Use cases and user stories both facilitate starting testing early in the development cycle. If a BA derives functional requirements from a use case and a tester derives tests, you now have two representations of requirements knowledge that you can compare. That comparison can reveal requirements errors, ambiguities, and omissions. See Practice #18, “Review and test the requirements,” for more on this topic. Documenting how the system should handle exceptions lets developers build more robust software and helps testers do a more thorough job.
User stories and use cases also lie at the core of requirements prioritization. The deciding stakeholder typically prioritizes user stories or use cases in a sequence that maximizes customer value. The team then fits them into iterations or increments based on the team’s available capacity, considering any relevant technical and functional dependencies. While user stories are each prioritized on their own, the individual flows within a use case could have different priorities. You might opt to implement the normal flow and its exceptions in one development increment, and then implement alternative flows and their corresponding exceptions in upcoming increments.
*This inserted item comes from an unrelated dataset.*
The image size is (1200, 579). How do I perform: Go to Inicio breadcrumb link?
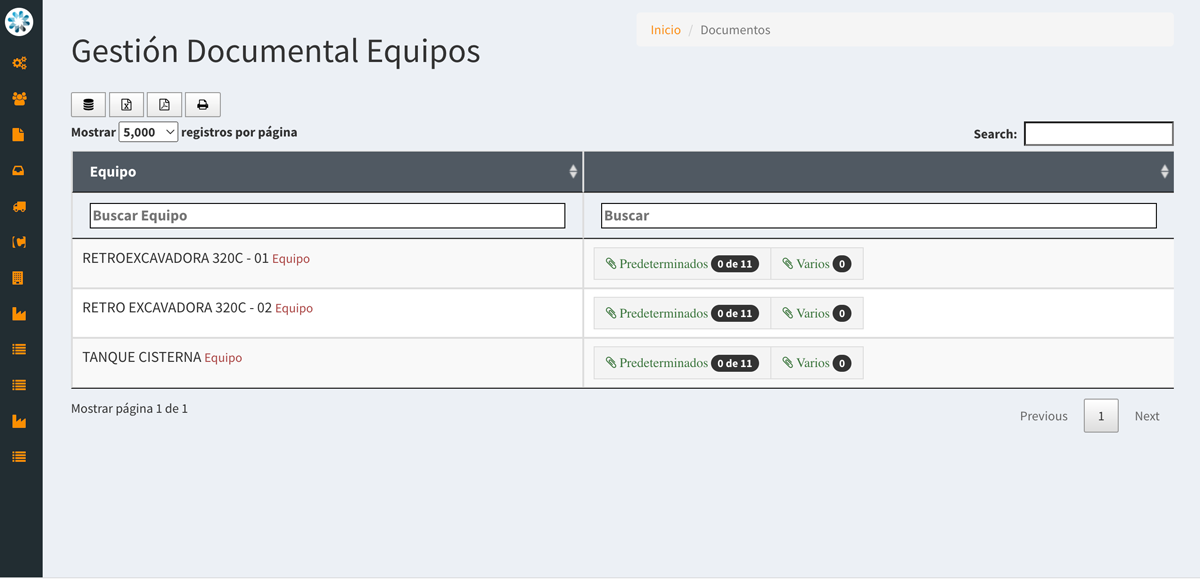pyautogui.click(x=665, y=30)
Usage-centric requirements exploration won’t reveal behind-the-scenes capabilities, such as a timeout to turn off some device or log out a user after a period of inactivity. Nonetheless, focusing elicitation on understanding what users must do with the system helps the team implement all the necessary—and no unnecessary—functionality. Usage-centric thinking also leads nicely into designing an optimal user experience (Constantine and Lockwood 1999).
Related Practices
Practice #2. Define business objectives.
Practice #4. Identify and characterize stakeholders.
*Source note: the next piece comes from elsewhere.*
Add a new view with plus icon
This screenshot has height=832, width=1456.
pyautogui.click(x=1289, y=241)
Practice #7. Identify events and responses.
Practice #13. Prioritize the requirements.
Practice #16. Identify and document business rules.
Practice #18. Review and test the requirements.
Next Steps
If your team has not explored the tasks that users want to perform with the solution you’re building, have conversations with your user representatives to identify their use cases. Explore alternative scenarios along with the normal flow. Make sure to note exceptions and how they should be handled.
Try completing the use case template in Figure 3.2 for several of your use cases. How could you simplify the template and still meet the needs of your developers and testers?
If your project is employing user stories, try documenting a group of related scenarios both in the use case format and as a set of user stories. Which approach seems most effective and efficient for your team?